Minerals
Evidence: strong_human
Copper is a cofactor for critical cuproenzymes: cytochrome c oxidase (Complex IV, mitochondrial respiration), Cu/Zn-SOD (superoxide dismutation), ceruloplasmin (ferroxidase — converts Fe2+ to Fe3+ for transferrin loading; essential for iron metabolism), lysyl oxidase (collagen and elastin cross-linking), dopamine beta-hydroxylase (dopamine to norepinephrine conversion), tyrosinase (melanin synthesis), and peptidyl-glycine alpha-amidating monooxygenase (neuropeptide processing). Copper is transported by ATP7A/B (Menkes/Wilson proteins) and regulated by metallothionein and glutathione.
Standard: 1-2mg elemental copper daily (when supplementing zinc >25mg)
Maintenance: 1-2mg/day
Administration: oral
Timing: With food. Separate from zinc by 2+ hours for optimal absorption of both.

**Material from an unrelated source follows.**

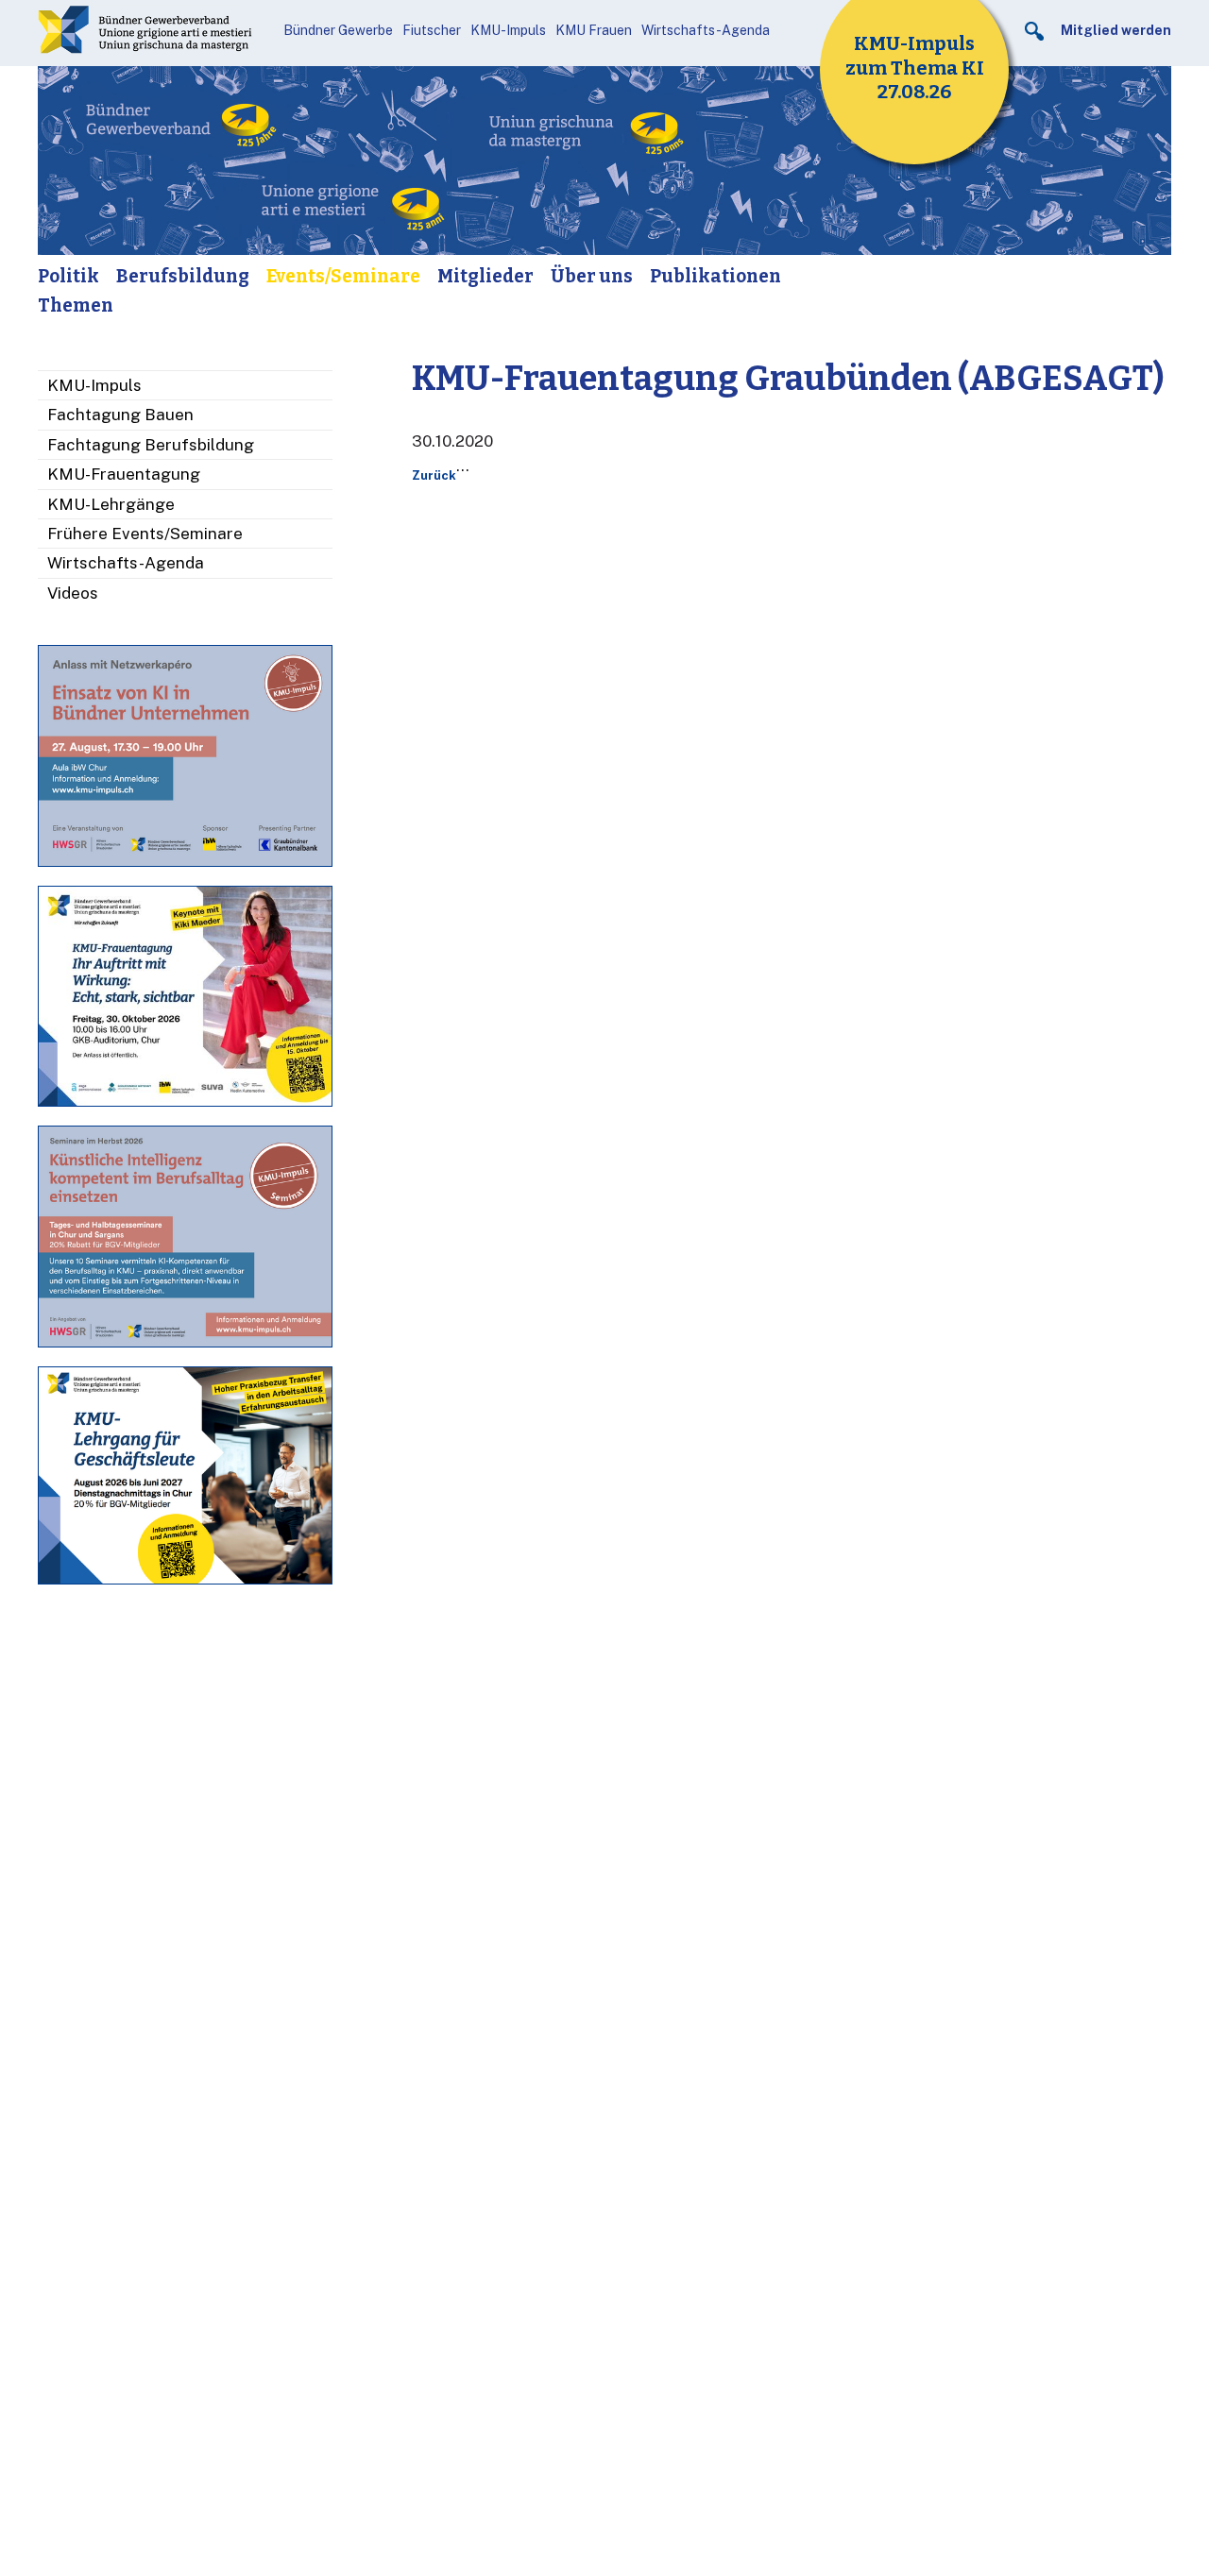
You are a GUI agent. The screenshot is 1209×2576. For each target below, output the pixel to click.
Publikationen (715, 276)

Duration: ongoing when zinc supplementation is ongoing
Copper supplementation is PRIMARILY indicated as a zinc companion — zinc-induced copper deficiency is a real and serious condition causing neutropenia, anemia, and myeloneuropathy. The 1:15 copper:zinc ratio is the standard guideline. Do NOT supplement copper unless zinc intake is elevated or documented copper deficiency exists. Excess copper is associated with Alzheimer's disease and oxidative damage. Serum ceruloplasmin and RBC copper can be tested. Copper pipes and cookware contribute to dietary intake.
Copper bisglycinate or copper sebacate preferred for bioavailability and GI tolerance. Avoid copper oxide (very poor absorption). Copper gluconate is acceptable. Brands: Thorne Copper Bisglycinate, Pure Encapsulations Copper. Most multimineral formulas include 1-2mg copper.